STUDY MATERIAL
#####
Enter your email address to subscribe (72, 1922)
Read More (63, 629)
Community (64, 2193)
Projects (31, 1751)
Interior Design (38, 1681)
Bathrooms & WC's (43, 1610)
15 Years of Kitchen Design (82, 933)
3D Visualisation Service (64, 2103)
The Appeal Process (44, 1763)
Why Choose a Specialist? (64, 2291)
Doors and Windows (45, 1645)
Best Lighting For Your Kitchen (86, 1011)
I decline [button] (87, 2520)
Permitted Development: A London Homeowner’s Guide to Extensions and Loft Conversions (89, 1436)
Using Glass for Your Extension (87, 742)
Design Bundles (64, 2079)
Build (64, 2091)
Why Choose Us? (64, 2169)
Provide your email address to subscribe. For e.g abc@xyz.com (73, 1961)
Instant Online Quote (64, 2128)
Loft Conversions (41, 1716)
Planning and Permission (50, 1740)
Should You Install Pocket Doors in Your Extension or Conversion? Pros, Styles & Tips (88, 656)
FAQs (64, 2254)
#####
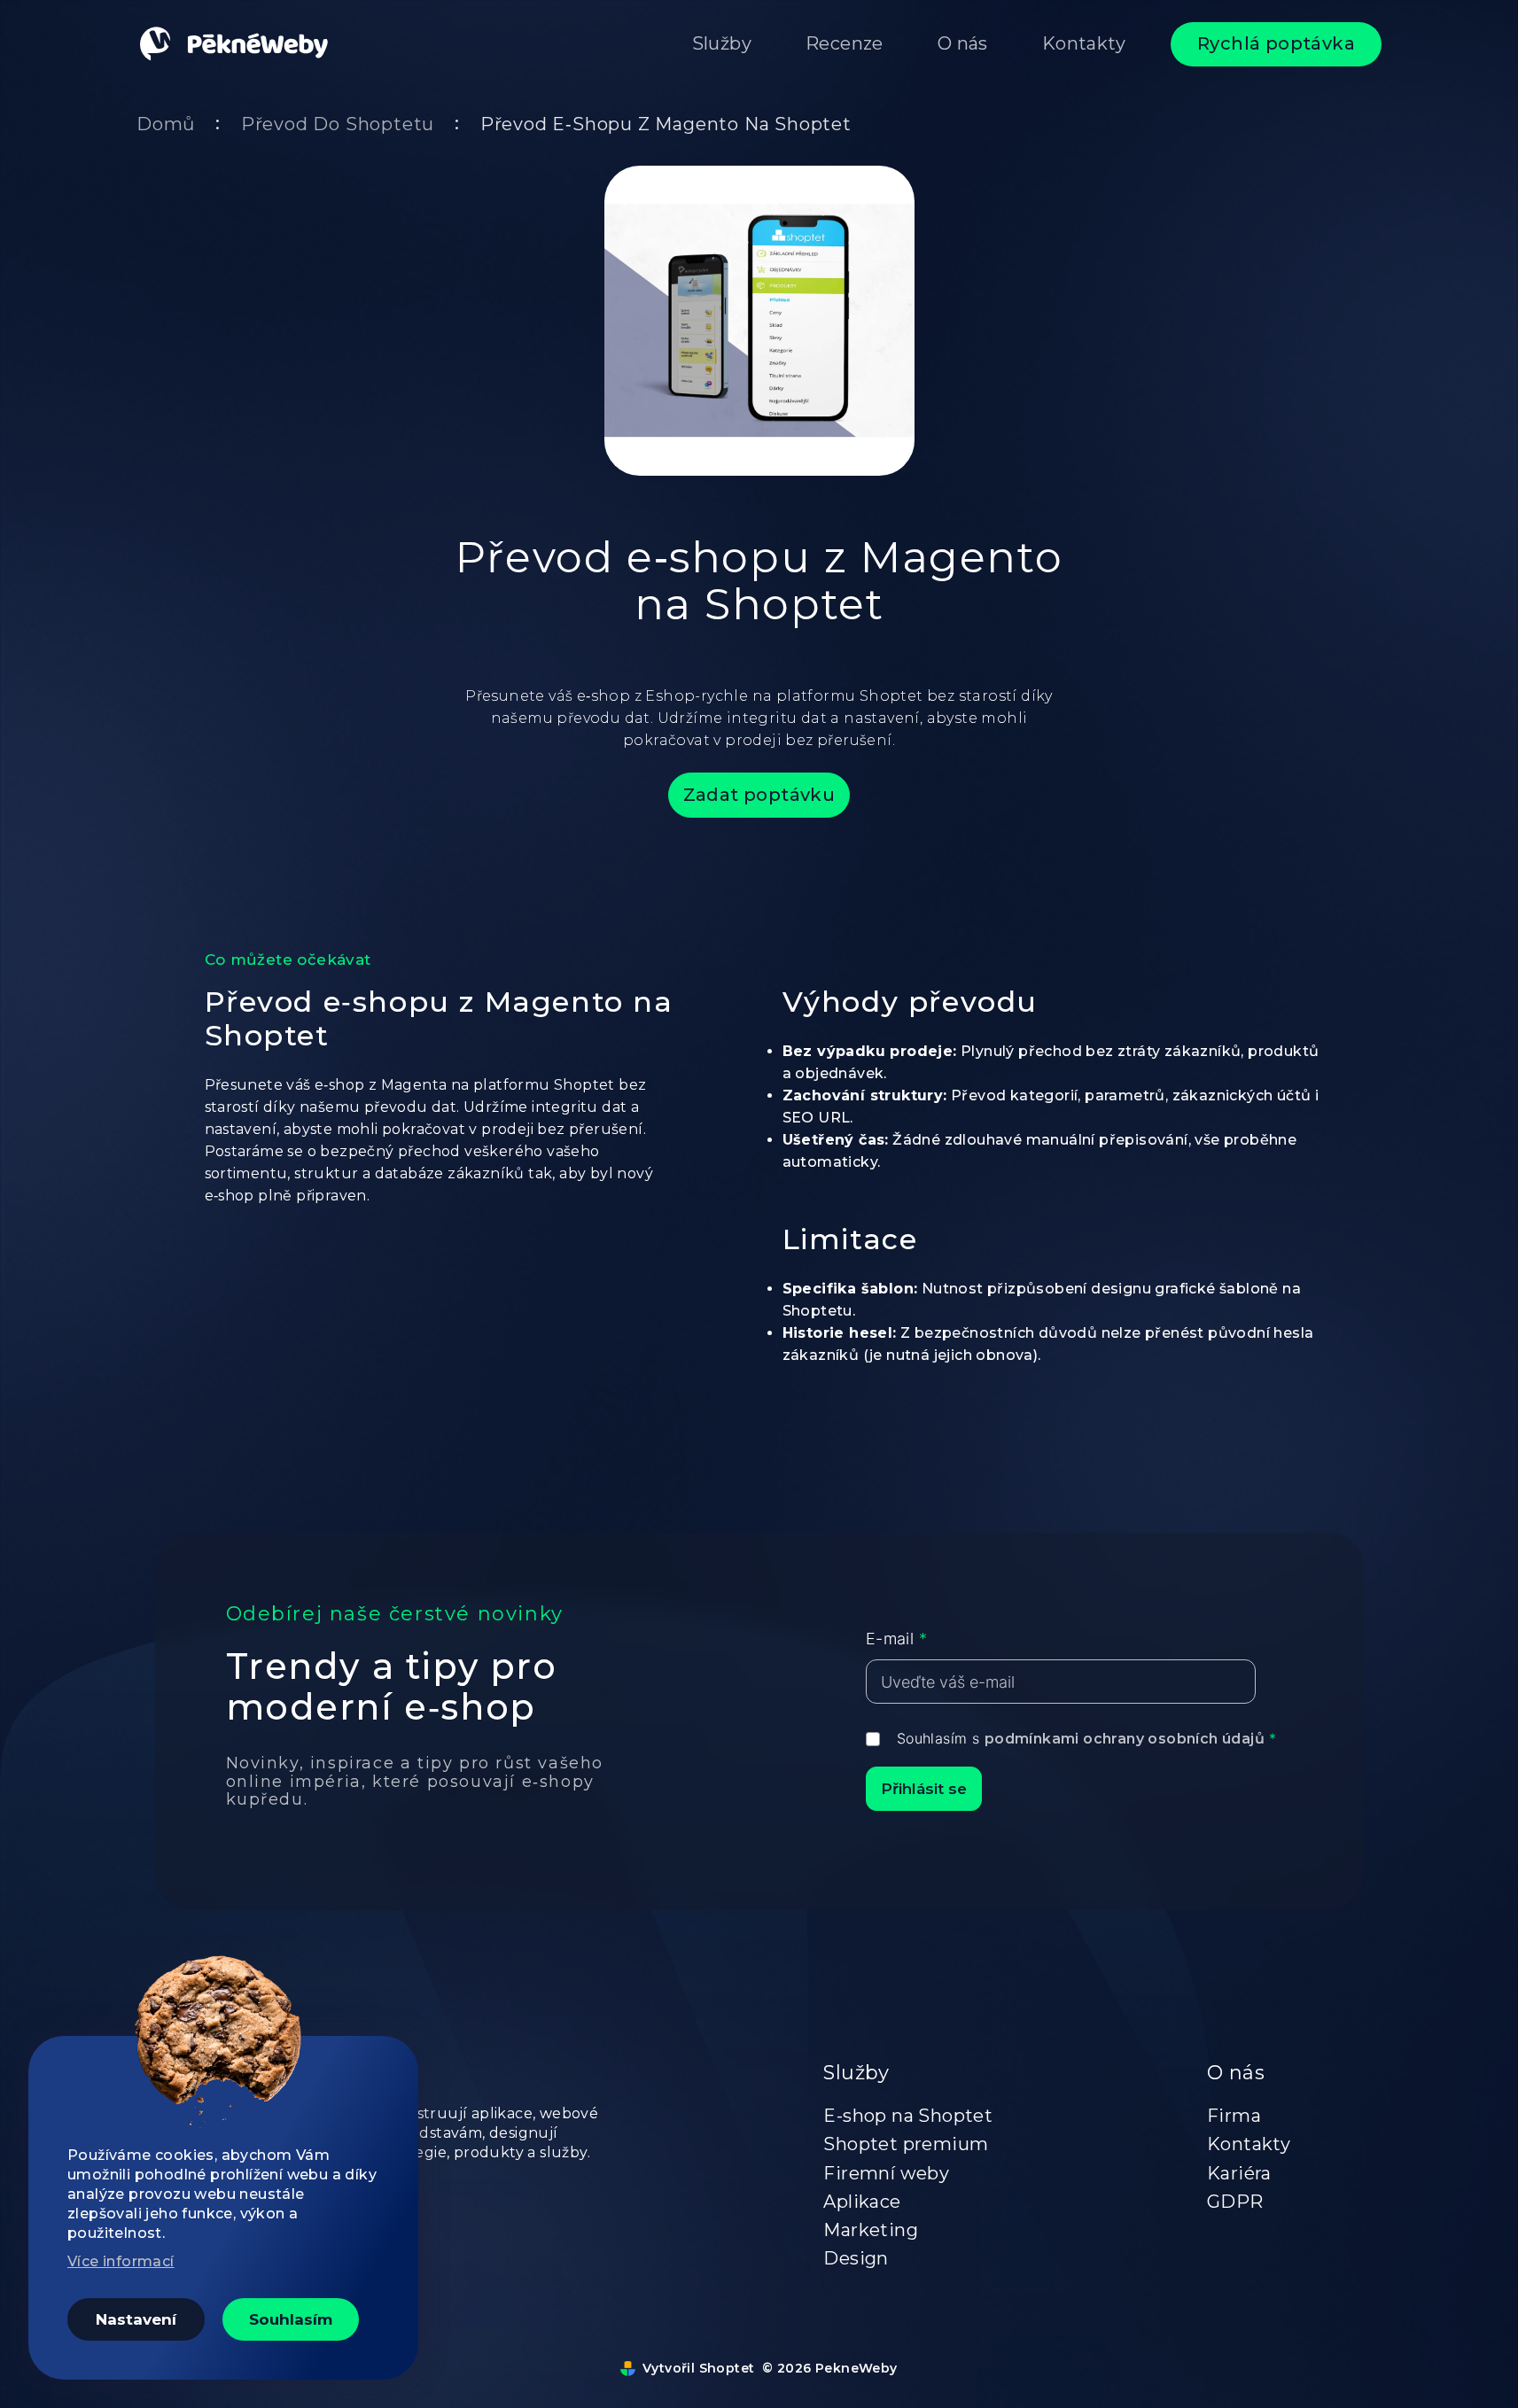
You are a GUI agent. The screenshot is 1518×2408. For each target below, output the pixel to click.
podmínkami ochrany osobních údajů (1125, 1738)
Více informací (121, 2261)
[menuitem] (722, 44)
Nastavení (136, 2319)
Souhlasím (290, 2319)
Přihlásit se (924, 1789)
#####
WORK ORDER
For this exercise, copy every line of the data that holds "Design".

WRITTEN ANSWER
Interior Design (38, 1681)
15 Years of Kitchen Design (82, 933)
Design Bundles (64, 2079)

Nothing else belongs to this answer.